Just as the muzzler may eat what is attached to the ground, so too the one-who-would-be-muzzled may eat what is attached [to the ground]. And just as the one-who-would-be-muzzled may eat what has been plucked, so too the muzzler may eat what has been plucked. 

 Gender equity in the workplace was not on the table, but harmony between different species was. Deuteronomy’s anti-ox-muzzle law, as our ancestors perceived it, strives to level the ground of the workplace. The law dictates that animals and humans have the same rights to noshing when they’re on the clock. This lens does not view human beings as superior to farm animals. This mitzvah elevates the legal status of oxen to something a bit more anthropomorphic, deserving of their own privileges in life. 

 The anonymously authored (Sefer HaChinnukh) from around the 13th century C.E. undertook the work of enumerating what (in the author’s mind) constituted each of the 613 מִצְווֹת (mitzvot, ‘commandments’) to be found in the Torah. The compiler of this work, counting lo tachsom shor bedisho as the Torah’s 596th entry, emphasized the severity of this law: 

 .ונוהג אסור זה בכל מקום ובכל זמן בזכרים ונקבות

This prohibition is operative in all places and at all times—[forbidden to] men and women. 

 Applying this law to protect the snacking rights of animals was countercultural and was expected to maintain its ‘against the grain’ status for a long time. No new geographic or historical circumstance, argues Sefer HaChinnukh, should separate the beast from having a little something between meals. This law demands that we humans surpass the ethical norms by which any human society may treat the four-legged co-workers among them. 

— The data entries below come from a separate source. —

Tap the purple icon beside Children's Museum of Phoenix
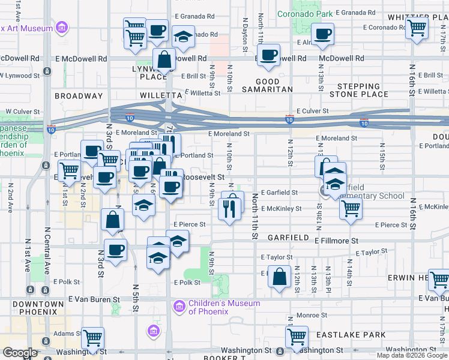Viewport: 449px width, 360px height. click(x=178, y=307)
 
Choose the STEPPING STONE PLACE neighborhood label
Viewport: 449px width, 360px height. click(x=358, y=90)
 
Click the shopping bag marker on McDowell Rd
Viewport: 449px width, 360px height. click(x=163, y=59)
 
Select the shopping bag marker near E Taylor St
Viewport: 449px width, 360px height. click(x=280, y=277)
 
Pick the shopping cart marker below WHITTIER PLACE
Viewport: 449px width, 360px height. click(x=417, y=26)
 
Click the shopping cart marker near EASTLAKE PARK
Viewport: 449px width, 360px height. click(x=297, y=337)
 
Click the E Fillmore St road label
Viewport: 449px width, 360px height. click(x=337, y=240)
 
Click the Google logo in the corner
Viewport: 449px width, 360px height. click(x=20, y=353)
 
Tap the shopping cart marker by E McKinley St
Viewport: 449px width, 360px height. click(x=351, y=209)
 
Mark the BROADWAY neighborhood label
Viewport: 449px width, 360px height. click(x=79, y=95)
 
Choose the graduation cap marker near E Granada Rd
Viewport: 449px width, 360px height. click(x=183, y=37)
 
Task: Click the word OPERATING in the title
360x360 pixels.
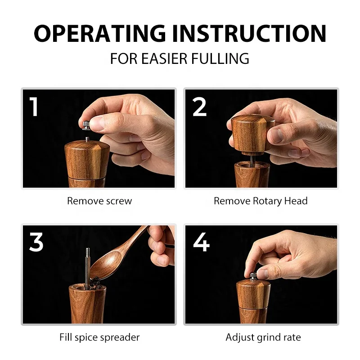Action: (x=100, y=33)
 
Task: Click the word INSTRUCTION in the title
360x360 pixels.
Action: (x=249, y=33)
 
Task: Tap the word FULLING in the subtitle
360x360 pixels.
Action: (x=220, y=58)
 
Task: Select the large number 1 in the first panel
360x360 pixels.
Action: (x=34, y=107)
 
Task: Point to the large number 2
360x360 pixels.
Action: (x=199, y=107)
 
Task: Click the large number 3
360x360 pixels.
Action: (x=36, y=242)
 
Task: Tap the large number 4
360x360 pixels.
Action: (x=201, y=242)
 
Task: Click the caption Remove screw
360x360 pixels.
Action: (x=99, y=201)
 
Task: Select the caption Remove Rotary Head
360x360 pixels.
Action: (x=261, y=201)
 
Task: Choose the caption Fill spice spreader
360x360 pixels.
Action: (x=99, y=337)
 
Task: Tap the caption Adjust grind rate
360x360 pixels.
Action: (x=263, y=337)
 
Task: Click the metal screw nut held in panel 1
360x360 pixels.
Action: (x=86, y=125)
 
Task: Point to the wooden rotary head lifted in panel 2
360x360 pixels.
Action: (x=252, y=133)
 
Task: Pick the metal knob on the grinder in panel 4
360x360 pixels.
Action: (x=253, y=276)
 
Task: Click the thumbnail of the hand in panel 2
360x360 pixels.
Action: (x=275, y=135)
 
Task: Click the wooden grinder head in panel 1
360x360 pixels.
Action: (x=87, y=160)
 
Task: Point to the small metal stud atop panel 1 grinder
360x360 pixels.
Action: (x=87, y=140)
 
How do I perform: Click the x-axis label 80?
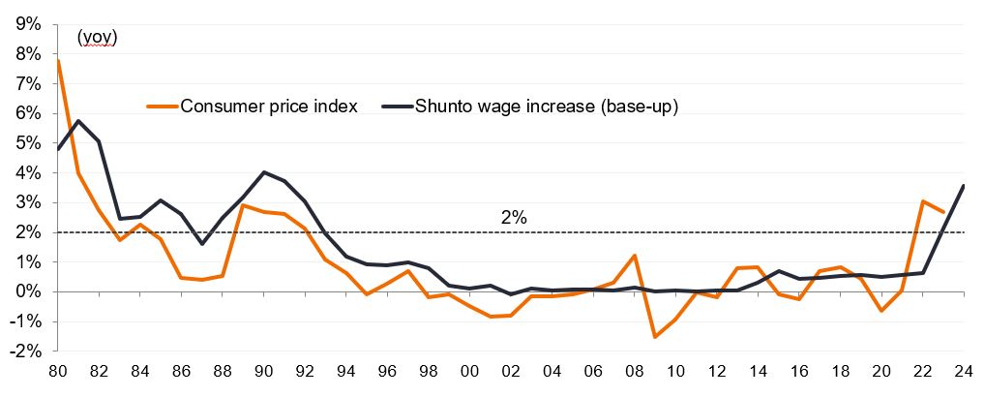58,371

 The Torah’s utopia, wherein animals are secured their workers’ rights, is a land where the ox is not too many feet away from standing in a human court of law. We can glimpse the deep empathic underpinnings of lo tachsom shor bedisho when considering its rhetorical structure; the law is flanked by the early blueprints of a justice system and the provision of some optional social security for widows (flawed as the levirate marriage system was). Whereas a court may adjudicate cases between strangers and the levirate marriage aims to protect families—oxen who help on the farm straddle the space in between and are neither strangers nor familiars. Animals are our neighbors, co-workers, and friends, and they deserve our protection. 

 If humans are made in God’s image (Genesis 1:26), then—when Jewish law lifts up oxen and other tetrapods—(a la Psalm 8:5) the bovine become little less than Divine.